He entered the am/pm superstore, walking past candyland,
chipsville, jerkytown. He approached
the register.
"15 on #3" he said. He put 15 cents down.
"you kidding" said the asian lady behind the
counter.
"i wish" he said and walked out, having purchased
1/13 of a gallon of gas.
"you know it, this not 1933" said the asian lady
as the sliding doors opened.
funny how biting the wit of register workers can be in short
stories.
---
There he was again talking on the telephone. That's the only memory he had. That's the only memory he'd need. Something in that conversation sparked
it. It made the right nerves in his
brain pulse, the right connection of neurons fire in perfect syncronization. "oooh" he said. He was in a dream. He had never known for sure.
But now he did know, somehow. He
put the phone down and jumped up in 25 quick, amazing and meaningless
sommersaults like the Ninja Turtles of the first Nintendo game did whenever
they jumped.
---
The 15 cents got him further down Mission St, which was all
he needed. It probably would have
gotten him back too.
---
"Watch this" he told Marv Albert. The boy grabbed the green LCD numbers off
his alarm clock and rearranged them into letters which spelled Paul. That was his name.
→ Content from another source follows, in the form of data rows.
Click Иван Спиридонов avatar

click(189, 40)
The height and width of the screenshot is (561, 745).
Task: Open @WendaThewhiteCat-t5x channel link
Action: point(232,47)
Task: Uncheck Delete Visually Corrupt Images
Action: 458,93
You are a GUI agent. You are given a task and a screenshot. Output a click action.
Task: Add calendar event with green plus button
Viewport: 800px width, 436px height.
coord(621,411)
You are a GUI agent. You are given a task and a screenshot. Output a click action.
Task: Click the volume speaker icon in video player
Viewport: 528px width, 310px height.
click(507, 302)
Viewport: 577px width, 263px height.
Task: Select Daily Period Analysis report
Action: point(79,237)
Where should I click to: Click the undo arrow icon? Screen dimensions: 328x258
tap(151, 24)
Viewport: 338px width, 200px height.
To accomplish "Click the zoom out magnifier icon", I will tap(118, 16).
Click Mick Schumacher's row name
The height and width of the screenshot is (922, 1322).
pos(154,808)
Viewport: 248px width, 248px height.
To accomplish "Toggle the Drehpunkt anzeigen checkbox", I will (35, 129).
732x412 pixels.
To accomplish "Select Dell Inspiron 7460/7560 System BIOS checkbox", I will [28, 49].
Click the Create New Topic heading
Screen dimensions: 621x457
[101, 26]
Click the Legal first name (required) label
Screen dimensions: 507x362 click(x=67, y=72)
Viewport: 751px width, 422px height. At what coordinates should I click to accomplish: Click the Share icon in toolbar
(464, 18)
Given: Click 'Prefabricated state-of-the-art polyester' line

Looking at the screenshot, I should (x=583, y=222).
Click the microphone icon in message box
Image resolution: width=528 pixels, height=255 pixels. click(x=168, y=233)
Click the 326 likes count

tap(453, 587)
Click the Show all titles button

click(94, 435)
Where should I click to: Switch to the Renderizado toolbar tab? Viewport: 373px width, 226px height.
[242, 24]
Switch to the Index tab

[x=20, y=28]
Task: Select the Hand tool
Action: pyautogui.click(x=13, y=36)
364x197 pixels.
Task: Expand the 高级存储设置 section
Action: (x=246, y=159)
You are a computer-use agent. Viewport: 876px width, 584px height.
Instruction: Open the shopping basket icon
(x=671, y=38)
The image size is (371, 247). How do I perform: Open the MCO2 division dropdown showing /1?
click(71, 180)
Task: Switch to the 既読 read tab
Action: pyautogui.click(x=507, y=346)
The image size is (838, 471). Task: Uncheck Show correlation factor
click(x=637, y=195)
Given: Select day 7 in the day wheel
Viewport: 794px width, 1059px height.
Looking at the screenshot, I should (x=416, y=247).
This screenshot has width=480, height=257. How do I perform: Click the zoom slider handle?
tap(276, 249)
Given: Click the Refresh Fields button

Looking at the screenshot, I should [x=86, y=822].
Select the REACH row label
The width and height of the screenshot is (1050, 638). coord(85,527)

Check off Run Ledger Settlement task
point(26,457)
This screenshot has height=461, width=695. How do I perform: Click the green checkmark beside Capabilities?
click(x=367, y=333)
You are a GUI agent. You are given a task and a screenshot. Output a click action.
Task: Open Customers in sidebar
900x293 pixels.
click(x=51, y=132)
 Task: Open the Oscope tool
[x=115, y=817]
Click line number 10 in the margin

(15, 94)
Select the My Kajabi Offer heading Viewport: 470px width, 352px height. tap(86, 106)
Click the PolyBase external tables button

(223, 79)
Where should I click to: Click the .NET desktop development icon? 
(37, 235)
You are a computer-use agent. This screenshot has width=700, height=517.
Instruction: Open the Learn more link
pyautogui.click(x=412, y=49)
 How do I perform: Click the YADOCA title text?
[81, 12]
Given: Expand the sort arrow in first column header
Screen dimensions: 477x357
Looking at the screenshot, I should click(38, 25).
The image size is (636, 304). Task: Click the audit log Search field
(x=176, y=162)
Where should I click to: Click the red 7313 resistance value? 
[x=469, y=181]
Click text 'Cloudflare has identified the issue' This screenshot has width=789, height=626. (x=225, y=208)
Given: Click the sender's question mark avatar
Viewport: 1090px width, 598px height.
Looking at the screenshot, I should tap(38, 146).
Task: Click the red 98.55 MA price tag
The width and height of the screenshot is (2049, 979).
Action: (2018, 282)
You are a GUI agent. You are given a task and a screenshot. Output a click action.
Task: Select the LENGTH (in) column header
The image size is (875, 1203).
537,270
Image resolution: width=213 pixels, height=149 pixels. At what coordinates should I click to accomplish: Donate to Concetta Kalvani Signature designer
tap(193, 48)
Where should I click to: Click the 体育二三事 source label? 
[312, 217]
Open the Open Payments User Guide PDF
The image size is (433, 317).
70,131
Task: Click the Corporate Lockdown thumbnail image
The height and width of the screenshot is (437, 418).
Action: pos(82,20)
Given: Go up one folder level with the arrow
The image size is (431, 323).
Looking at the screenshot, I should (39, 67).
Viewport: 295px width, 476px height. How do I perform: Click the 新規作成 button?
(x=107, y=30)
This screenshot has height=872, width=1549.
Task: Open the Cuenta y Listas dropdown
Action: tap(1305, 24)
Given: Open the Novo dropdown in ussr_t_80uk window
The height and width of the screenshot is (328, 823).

"I'm impressed" said Marv Albert.
---
It was all ok because he had read the Rza's book, "the
wu-tang manual." He didn't worry
about being broke. Rza, who dropped on
August 17, 1978, had written some nice quotes from artists as diverse as da
Vinci and Picasso as well as other prominent figures of riff-raff such as
Martin Scorcese, Samson and the prophet Mohammed.
"If there's something to steal, I steal it." -Pablo Picasso
---
Now Paul was in a movie to the soundtrack of Tom Waits' Rain
Dogs. There were Latin girls and
subways and guns everywhere. Someone
was walking spanish down the hall. He
looked out side and sure enough someone was driving a big old black
Mariah. The whole thing started to
confuse him so he reached under his seat and pulled out a big cone of
Strawberry Cheesecake and Butter Pecan Ice Cream.
---
Before he read the Wu-Tang Manual, he came across a quote by
Sufi poet Jelaluddin Rumi. It had a
profound effect on him in every domain of his life except this one: he could
not get a girl to come around, he was still too shy.
The quote was this:
"Let the body's doings speak openly now, Without your saying a
word, As a student walking behind the teacher, Says 'This one knows more
clearly than I the way."
---
One time while Paul was dreaming but didn't know it, he was
down near Fisherman's Wharf in a tourist store and he tried to steal a hat by
putting it on top of his own hat and walking out. But it fell off and he was caught by the asian lady who ran the
store. He had to sign a book of people
who stole. Had he known he was
dreaming, he would have signed himself as "Abigail and Albert Hockney,
Pennsicola, Florida."
---
If you're scared of girls, you get laid alot more in your
dreams than real life. Whether you
realize it or not. One time he had to
share a girl with the guitar player. He
played the bass. If they would have
practiced harder and perhaps did a few pushups everyday, there would have been
two groupies.
---
Here are some more good quotes, all found in a book titled
"A World Treasury of Folk Wisdom"
"To speak ill of anyone is to speak ill of
yourself." Afghan
"Worthless people blame their karma." Burmese
"Too much praise is really mockery." Ilocano (Filipino)
"A flatterer is a secret enemy." Hungarian
"A good cat deserves a good rat." French
---
When Paul was dreaming he liked to change his clothes very
often. He could do it in a snap,
however, they were not always the clothes he wanted them to be. One time he thought, it would be nice to
wear a suede blazer right now. Next
thing he knew he had changed into a blazer of Harris Tweed. "Close enough" remarked Paul. He then walked out of Arby's and into the
original cast production of Annie Get Your Gun.
---
The moral of this story is easy to see: the truth is anything you can't forget.